Survey: Hong Kong NGOs unprepared for cloud
By Carol Ko 31-May-2012
New survey findings show that Hong Kong NGOs (non-governmental organizations) generally lack security awareness and knowledge of cloud solutions.
Co-sponsored by Microsoft and Hong Kong Council of Social Service, the survey was independently conducted by the Public Opinion Programme at the University of Hong Kong (HKUPOP) on 93 IT and non-IT specialists from local NGOs in April 2012.
Dr Robert Ting-yiu Chung (pictured), director of HKUPOP announced the survey findings at the Microsoft Hong Kong NGO Day 2012. The survey, titled "Local NGOs knowledge on 'cloud solution' and security concerns 2012," was aimed at understanding the current applications of network security in local NGOs, their views and concerns about "cloud solution." Below shows the major survey findings:
Incomprehensive security protection
Close to 50% of surveyed NGOs revealed the lack of comprehensive security protection which included all five core protective measures for servers and applications: anti-virus, regular backup, firewall, physical security and uninterruptable power supply. Of all 93 respondents, 94% have implemented anti-virus and regular backup, and 87% have firewall in place.
On a scale of 0-10, NGOs rated themselves at 6.7 for the sufficiency of security regarding data storage and transfer within their organizations. As for the need to enhance current security work and/or facilities in data storage and transfer, the average rating was 5.8, implying a comparatively low awareness and sense of urgency toward a need upgrade their security systems.
To ensure no data leakage when transferring important or confidential data, 76% of NGOs used "postal or manual delivery". This was followed by 62% which set a password in a file, then transfer by email. Only 20% of the respondents used email built-in security system to transfer data.
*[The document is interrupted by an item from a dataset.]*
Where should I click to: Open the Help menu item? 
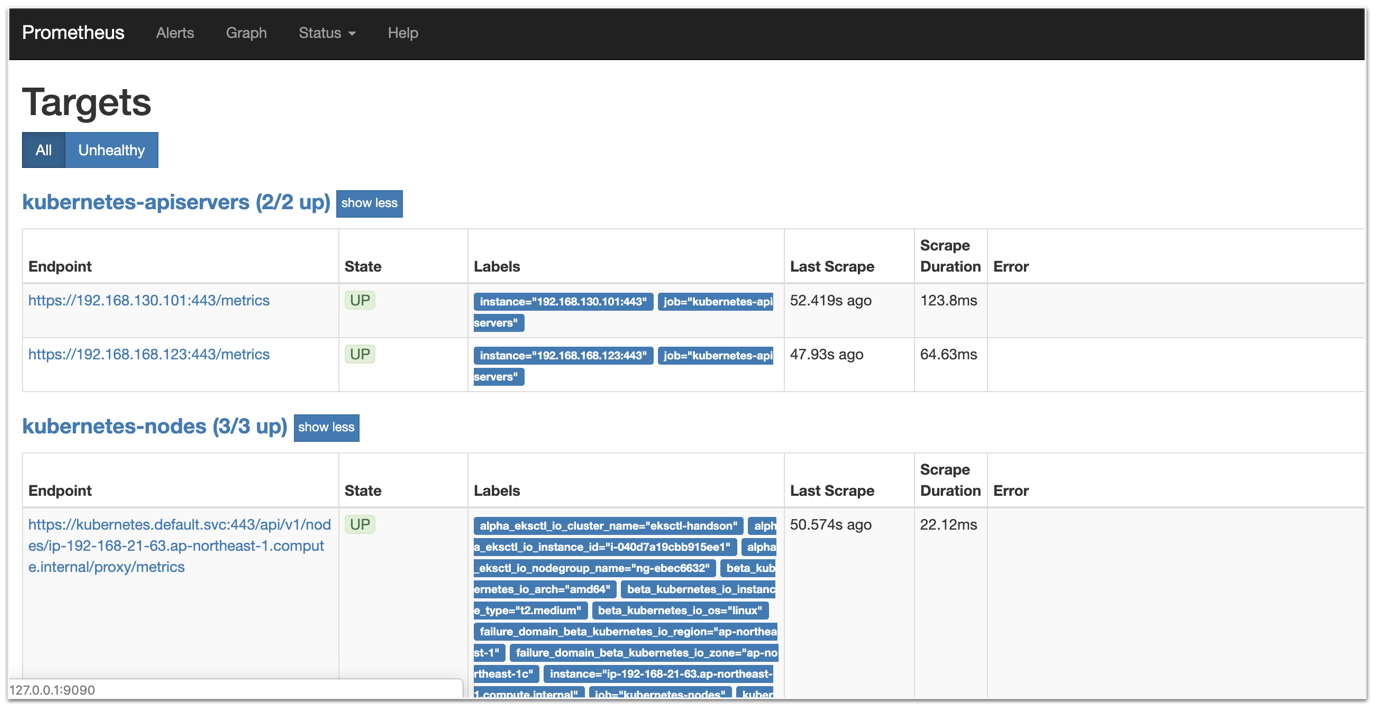(x=403, y=33)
Seventy-four percent of the respondents said they did not allow employees to take confidential data such as users' personal data, away from the office by USB or other hardware. As for NGOs that allowed employees to take away confidential data, "encryption" (38%) was the most common security measure adopted, followed by "employees' self-discipline" (13%).
Low cloud-deployment rate
One-third had deployed cloud solutions at present. Among NGOs that were using cloud solutions, "email" (24%) and "file storage/sharing" (17%) were the most common cloud applications. Only five percent maintained member/volunteer databases on the cloud, and just one percent of the respondents maintained their donar database on the cloud.
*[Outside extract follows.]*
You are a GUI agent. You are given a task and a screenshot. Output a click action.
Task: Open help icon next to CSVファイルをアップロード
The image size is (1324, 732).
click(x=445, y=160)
For non-cloud-adopting NGOs, 31% cited "information security and privacy concerns," and one-fifth cited reservations about the ability to provide appropriate training to employees.
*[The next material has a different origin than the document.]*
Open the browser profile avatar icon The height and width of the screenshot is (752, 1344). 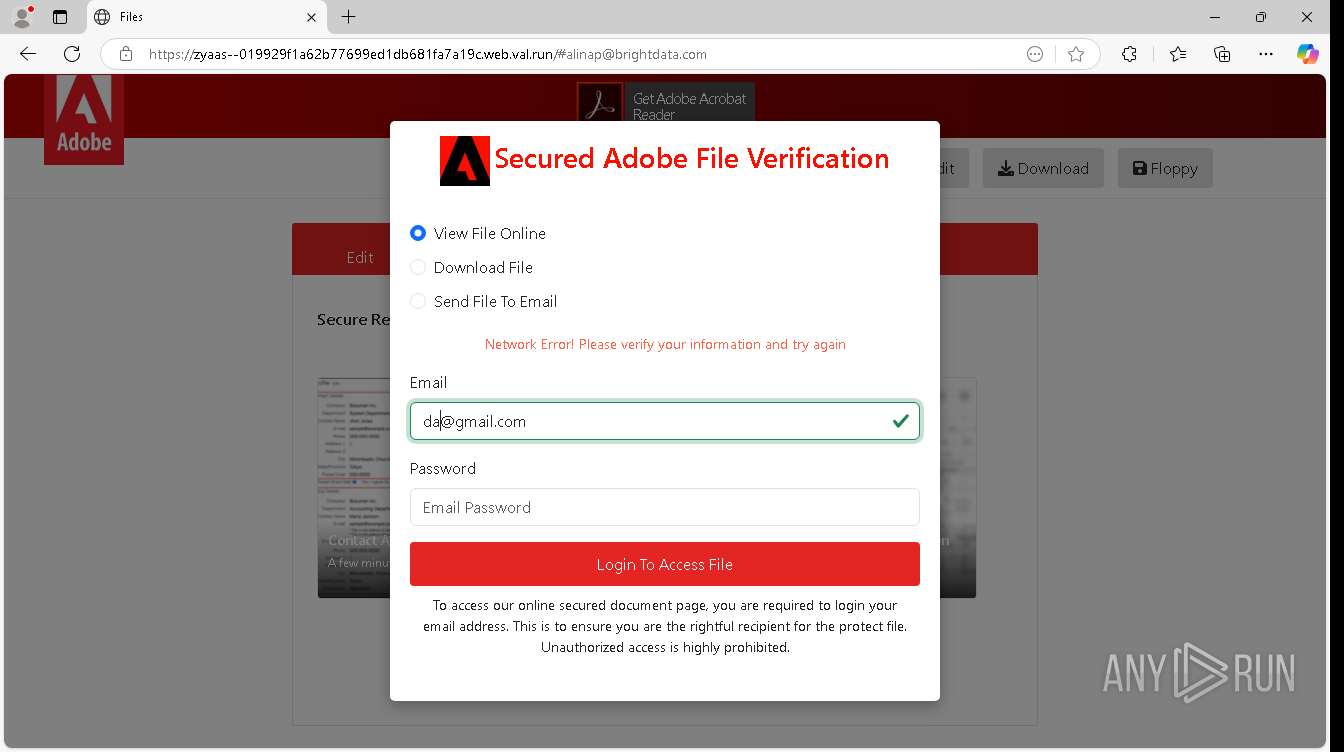[x=22, y=17]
The respondents were also asked what the most attractive reason for their organization to transfer IT to cloud services was. Forty-five percent cited "improving information sharing," 44% cited "reduced or no capital investment," and 43% cited "reducing the workload of supporting the system." More than one-third acknowledged the benefits of "lower floating and operational expenditure" (39%) and "better information security" (33%).
Seventy percent of the NGOs interviewed said that in the next three years, they would not transfer most of their IT (databases, email or file storage) to the "cloud."
Finally, the respondents were asked what they considered as the most effective methods of encouraging NGOs to adopt cloud solutions. Thirty-five percent cited "allowing IT subsidy for operational expenses," 33% cited "government initiated/subsidized community cloud," and another 24% favored "specific subsidy in supporting the use/ development of 'cloud service.'"
"The survey findings show that many NGOs in Hong Kong do understand the [operational] benefits of cloud computing, but they are very much concerned about data security. In the future, Microsoft will look into what it can do to help them improve in this area," said Winnie Yeung, director, legal and corporate affairs, Microsoft Hong Kong.